Source material –
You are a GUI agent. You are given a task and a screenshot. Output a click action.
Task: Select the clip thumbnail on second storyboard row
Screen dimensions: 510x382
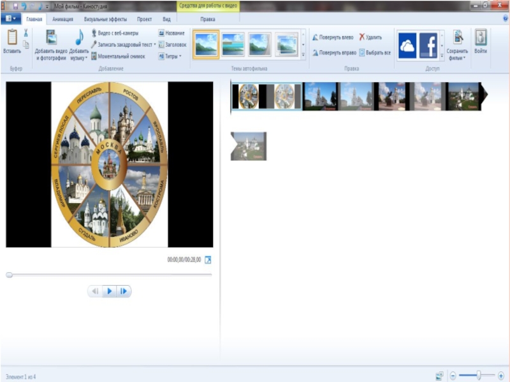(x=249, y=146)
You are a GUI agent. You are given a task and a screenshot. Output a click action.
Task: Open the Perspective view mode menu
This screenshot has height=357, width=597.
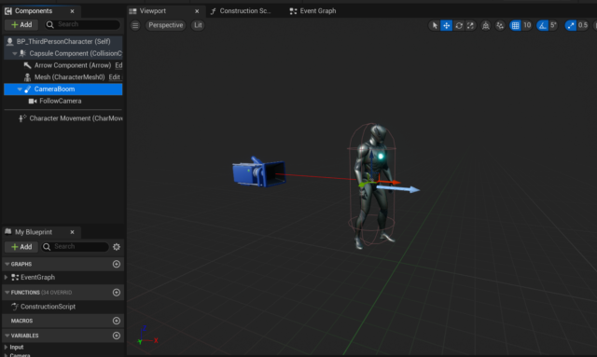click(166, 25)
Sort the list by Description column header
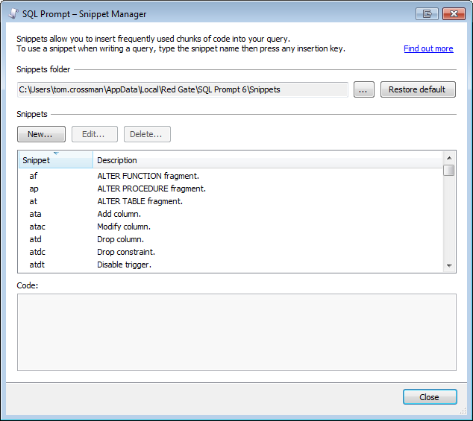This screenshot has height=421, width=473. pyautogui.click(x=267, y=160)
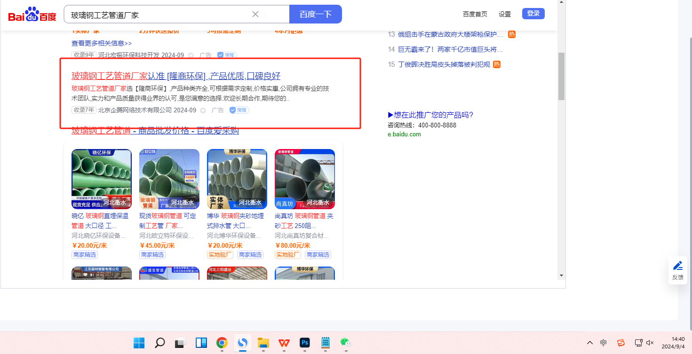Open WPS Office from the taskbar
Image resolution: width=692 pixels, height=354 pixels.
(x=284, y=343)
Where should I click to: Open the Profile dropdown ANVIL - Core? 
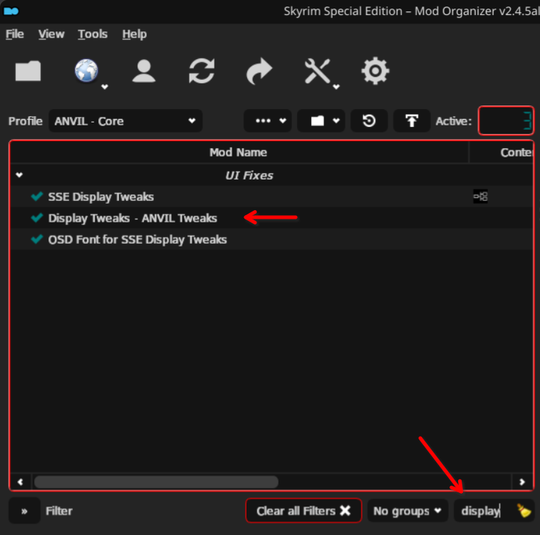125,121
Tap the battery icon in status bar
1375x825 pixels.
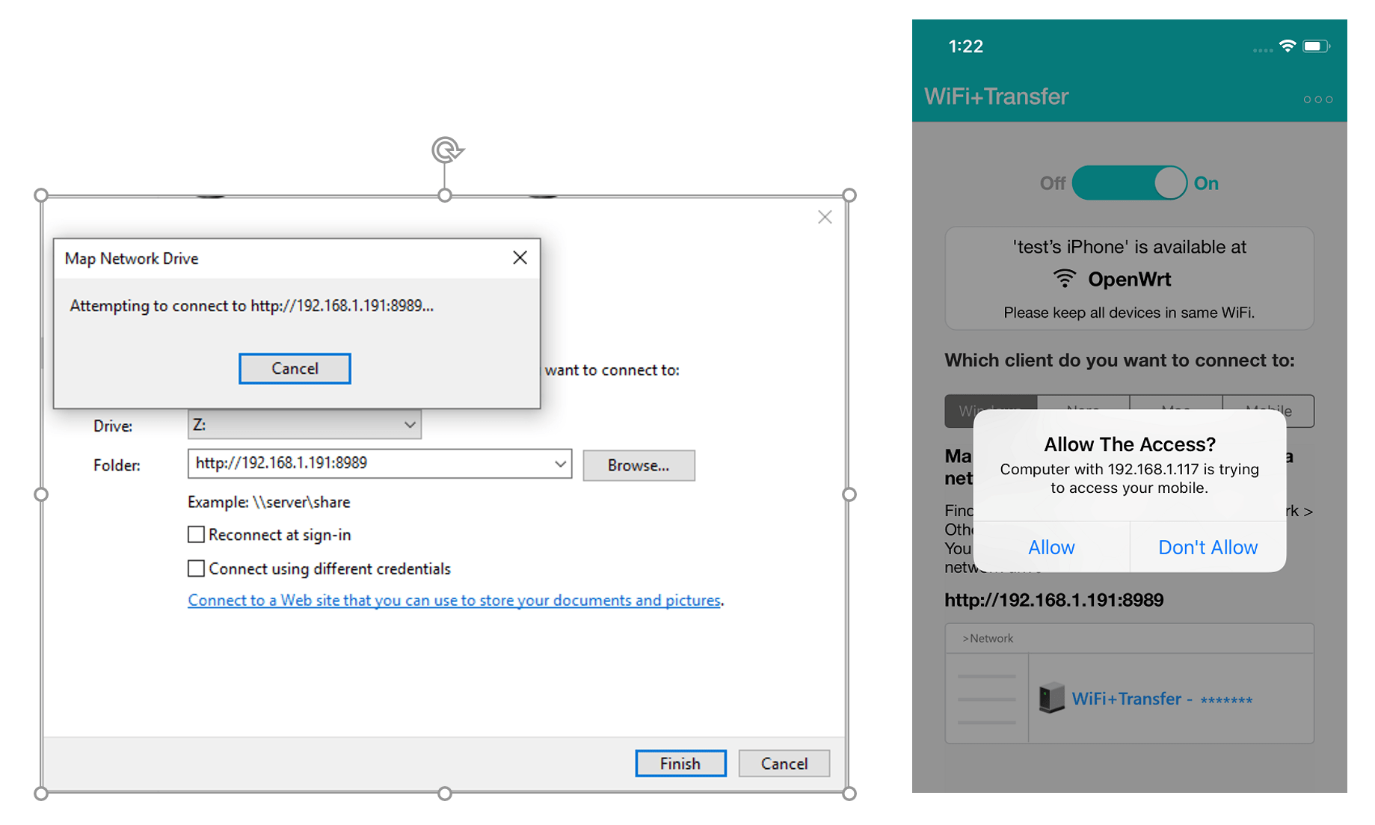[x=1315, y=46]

Task objective – A faithful, word-for-word copy of the data is needed; the pictures should not appear in it.

Exercise response –
You are a GUI agent. You are given a task and a screenshot. Output a click action.
Task: Select the clip thumbnail on second storyboard row
Screen dimensions: 510x382
(x=249, y=146)
You are a GUI agent. You are given a task and a screenshot. Output a click action.
Task: Open the Perspective view mode menu
This screenshot has height=357, width=597.
click(166, 25)
Sort the list by Description column header
This screenshot has height=421, width=473. pyautogui.click(x=267, y=160)
Open WPS Office from the taskbar
Image resolution: width=692 pixels, height=354 pixels.
(x=284, y=343)
Where should I click to: Open the Profile dropdown ANVIL - Core? 
125,121
Tap the battery icon in status bar
1375x825 pixels.
[x=1315, y=46]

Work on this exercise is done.